- Genre: Children's television series; Educational;
- Opening theme: He’s Harry
- Country of origin: United States
- Original language: English
- No. of seasons: 2
- No. of episodes: 55

Production
- Running time: 5 minutes
- Production company: BabyFirst Productions

Original release
- Network: BabyFirstTV
- Release: March 6, 2008 – May 3, 2010

Related
- Harry & Larry: Pros Who Help!

= Harry the Bunny =

American children's television show

Harry the Bunny is an American children's television series that premiered in 2008 on the BabyFirst network.

==Plot==
Every day, there is an opportunity to discover something new to share with the viewers. From his colorful bedroom to the adventures of his backyard, Harry, a 3-year old bunny has plenty to do and learn.

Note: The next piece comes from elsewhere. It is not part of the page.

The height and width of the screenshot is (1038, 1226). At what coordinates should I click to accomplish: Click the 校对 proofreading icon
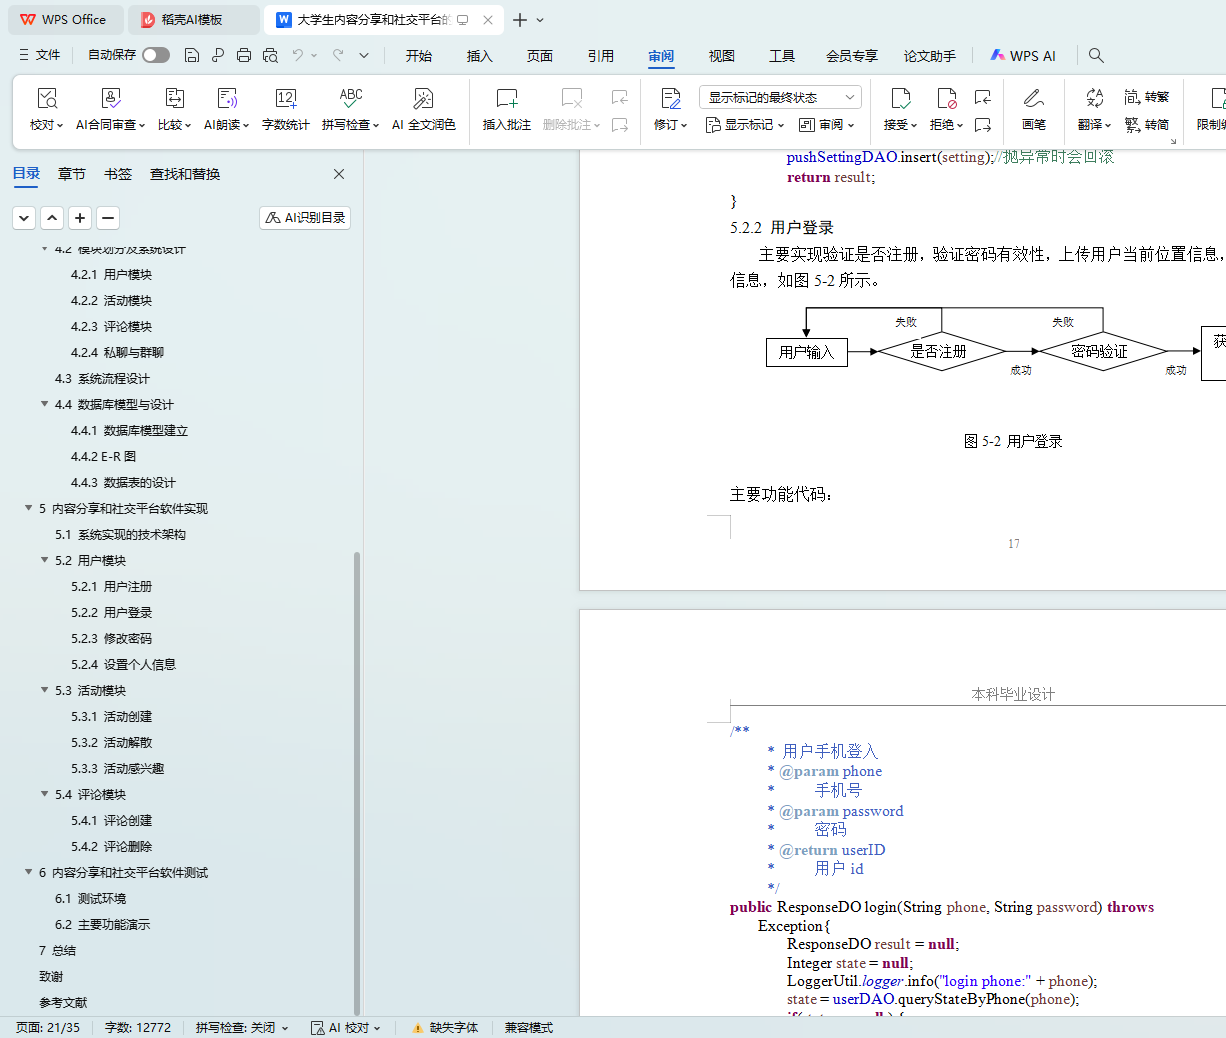point(47,99)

Sometimes his adventures incorporate skills such as counting and recognizing letters. On other times, kids learn about emotions.

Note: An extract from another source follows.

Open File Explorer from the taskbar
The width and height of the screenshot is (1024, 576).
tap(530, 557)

Harry usually greets the viewers with 'Hello little ones' or 'Hello everybody' or 'Hello funny bunnies'.

==Transmission guide==
A total of 55 editions published on 6 March 2008 to 3 May 2010 for five minute episode including education.
- Season 1; 34 episodes: 6 March 2008 - 14 December 2009
- Season 2; 21 episodes: 9 February 2010 - 3 May 2010

==Crossover series==
Harry & Larry: Pros who Help! is a crossover show that co-stars Harry and a 2D animated macaw named Larry, who also stars in a show aired on the same channel, "VocabuLarry". The show teaches education learning about new words and commonly known jobs, such as teaching, being a doctor, firefighter, musician, carpenter, cowboy, conductor, or an artist.

==Merchandising==
BabyFirst's store sells Harry the Bunny plush toys.

== Home media ==
Mill Creek Entertainment distributes DVDs of Harry the Bunny along with other shows in the BabyFirst DVDs collection.

== Reception ==
Business Wire judged that "The show fosters language development in a fun, age-appropriate way." while Romper stated "Harry is a super curious 3-year-old bunny who loves exploring new things, just like your own little tot. Let them explore together by watching this charming series with darling graphics and sweet stories."